Mathews JA, Krishnamoorthy N, Kasahara DI, Cho Y, Wurmbrand AP, Ribeiro L, Smith D, Umetsu D, Levy BD, Shore SA. 2017. IL-33 drives augmented responses to ozone in obese mice. Environ Health Perspect 125:246–253; http://dx.doi.org/10.1289/EHP272

Introduction

Ozone (O3), a common air pollutant, is an asthma trigger. O3 causes asthma symptoms, reduces lung function, and causes airway hyperresponsiveness (AHR) (Foster et al. 2000; Gent et al. 2003; Ji et al. 2011). Indeed, emergency department visits and hospital admissions for asthma increase following days of high ambient O3 (Gent et al. 2003; Ji et al. 2011).
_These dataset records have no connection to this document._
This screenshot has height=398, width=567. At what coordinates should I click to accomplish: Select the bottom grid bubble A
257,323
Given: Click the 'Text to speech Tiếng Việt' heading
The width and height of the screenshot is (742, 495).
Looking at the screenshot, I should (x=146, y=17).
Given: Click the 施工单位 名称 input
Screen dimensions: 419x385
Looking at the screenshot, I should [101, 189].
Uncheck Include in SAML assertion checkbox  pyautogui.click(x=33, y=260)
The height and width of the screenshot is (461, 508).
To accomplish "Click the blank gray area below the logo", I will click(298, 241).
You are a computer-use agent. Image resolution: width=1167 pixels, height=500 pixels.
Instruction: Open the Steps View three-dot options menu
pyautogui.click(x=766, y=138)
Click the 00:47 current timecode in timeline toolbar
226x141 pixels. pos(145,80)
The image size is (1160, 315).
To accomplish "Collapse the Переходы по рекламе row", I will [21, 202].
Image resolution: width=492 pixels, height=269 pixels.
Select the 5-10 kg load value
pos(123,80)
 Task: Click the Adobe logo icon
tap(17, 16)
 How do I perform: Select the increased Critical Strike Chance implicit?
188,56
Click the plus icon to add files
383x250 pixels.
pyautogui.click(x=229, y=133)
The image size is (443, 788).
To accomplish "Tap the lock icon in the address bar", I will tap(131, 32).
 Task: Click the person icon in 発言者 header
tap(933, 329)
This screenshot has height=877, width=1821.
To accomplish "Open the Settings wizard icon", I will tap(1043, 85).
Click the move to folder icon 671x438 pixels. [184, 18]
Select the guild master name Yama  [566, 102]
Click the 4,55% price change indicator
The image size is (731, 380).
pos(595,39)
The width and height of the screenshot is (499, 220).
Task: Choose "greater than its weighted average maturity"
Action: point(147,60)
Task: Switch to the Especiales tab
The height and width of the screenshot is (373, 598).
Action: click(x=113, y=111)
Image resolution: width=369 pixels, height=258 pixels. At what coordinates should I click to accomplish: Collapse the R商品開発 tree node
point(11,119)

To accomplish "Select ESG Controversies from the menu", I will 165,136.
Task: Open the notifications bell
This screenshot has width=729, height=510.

The majority of the U.S. population is either obese or overweight, and obesity is a risk factor for asthma (Dixon et al. 2010). Both overweight and obesity increase O3-induced decrements in lung function, especially in subjects with pre-existing AHR (Alexeeff et al. 2007; Bennett et al. 2007). Acute O3 exposure also increases pulmonary mechanics in obese but not lean mice and causes greater increases in airway responsiveness in obese than lean mice (Williams et al. 2013). These observations imply a link between body mass and responses to pollutant triggers of asthma. However, the mechanistic basis for obesity-related changes in pulmonary responses to O3 is poorly understood.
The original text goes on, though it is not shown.